Updated: Nov 15, 2022

This information comes from the office of 28th District State Sen. Joey Hensley MD, R-Hohenwald, who represents Giles and five other counties.

The Tennessee Comptroller of the Treasury has released a comprehensive report on recent and potential efforts to align the workforce in Tennessee.

In this column I will discuss several highlights of the report.

Workforce alignment occurs when the supply of qualified workers matches employers’ demands.

In other words, it ensures workers throughout the state possess the skills and qualifications employers are looking for so they can pursue meaningful careers.

Workforce alignment has long been a state priority, and there have been numerous impactful efforts over the last decade.

Workforce alignment was a key priority of the Gov. Bill Haslam administration, which launched the Drive to 55 initiative that seeks to raise the number of Tennesseans with a postsecondary credential to 55% by 2025. The goal is to tie education directly to workforce needs.

In 2019, the General Assembly passed the Governor’s Investment in Vocational Education (GIVE) and the Future Workforce Initiative.

The former sought to increase the number of young adults in Tennessee earning an industry certification and entering a career within one year of high school graduation, and the latter aimed to promote job creation in the technology sector.

The initiatives provide K-12 students with early postsecondary opportunities, such as new programs allowing students to explore science, technology, engineering, and math fields; increase access to Advanced Placement courses and dual enrollment, and provide more training to increase the number of teachers qualified to teach work-based learning courses.

GIVE also provides opportunities for institutions to offer work-based learning experiences, purchase industry-caliber equipment, and award industry-recognized certifications.

In 2020, Gov.
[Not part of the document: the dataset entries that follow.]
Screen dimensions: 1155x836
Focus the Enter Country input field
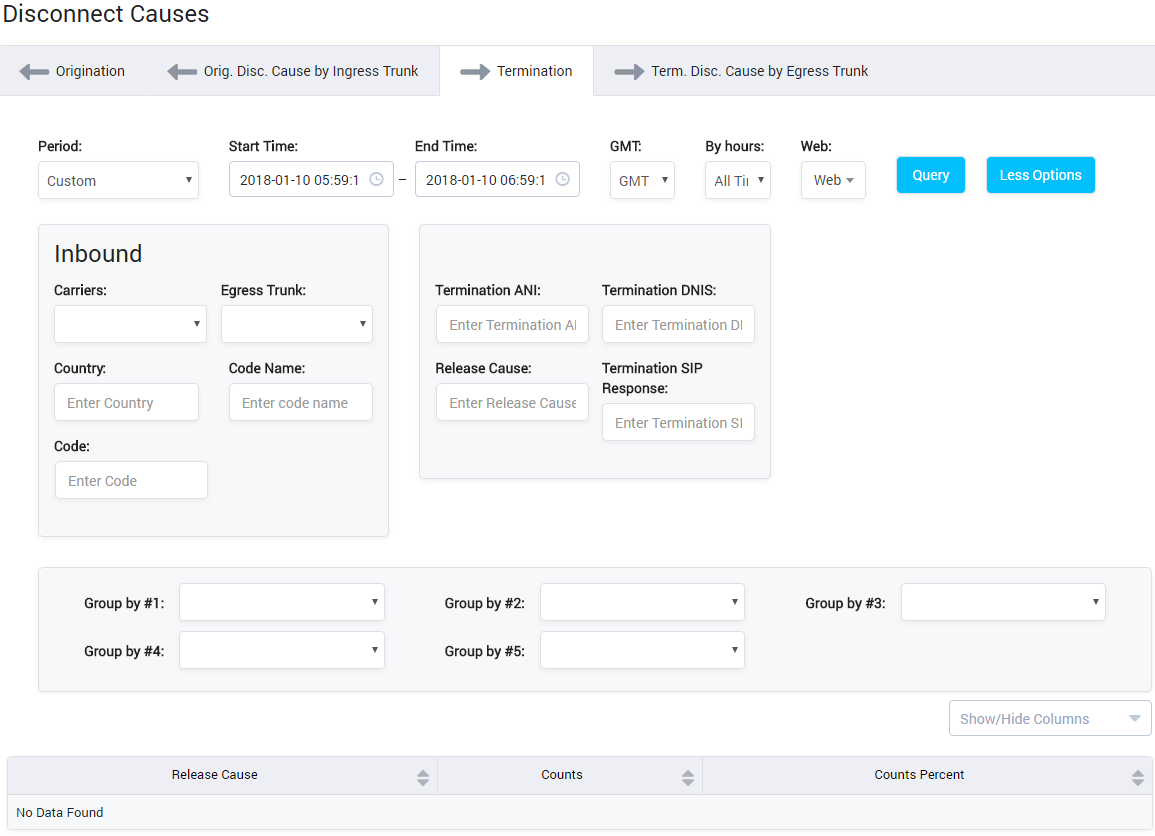(126, 403)
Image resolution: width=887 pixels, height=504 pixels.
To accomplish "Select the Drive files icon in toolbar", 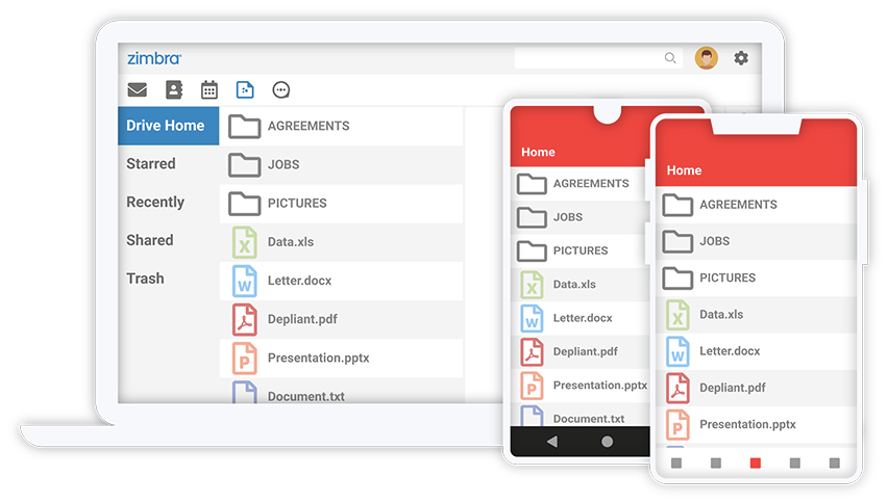I will [x=245, y=90].
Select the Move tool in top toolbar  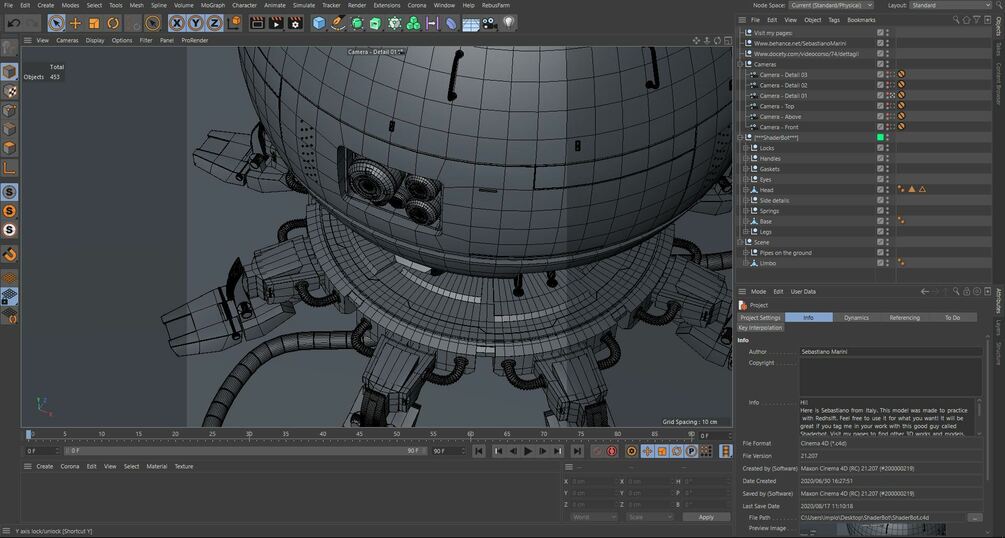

Lee announced the launch of 28 new work-based learning programs, an apprenticeship program called ApprenticeshipTN, and enhanced incentive packages for companies planning to locate in Tennessee’s distressed and at-risk counties.

All these efforts are having a positive impact. According to the comptroller’s report, the percentage of credentials earned that were linked to high-demand jobs has increased since 2016.

The report also found TCAT diplomas were most closely linked to high-demand occupations. Of all public institutions in the state, 49% of graduates earned credentials linked to a high-demand occupation while at TCATs, 85% of diplomas were linked to a high-demand occupation.

The report also notes five program fields with relatively high shares of graduates earning credentials linked to high-demand occupations.

Those include transportation and materials moving, public administration and social service professionals, precision production, construction trades as well as business, management and marketing.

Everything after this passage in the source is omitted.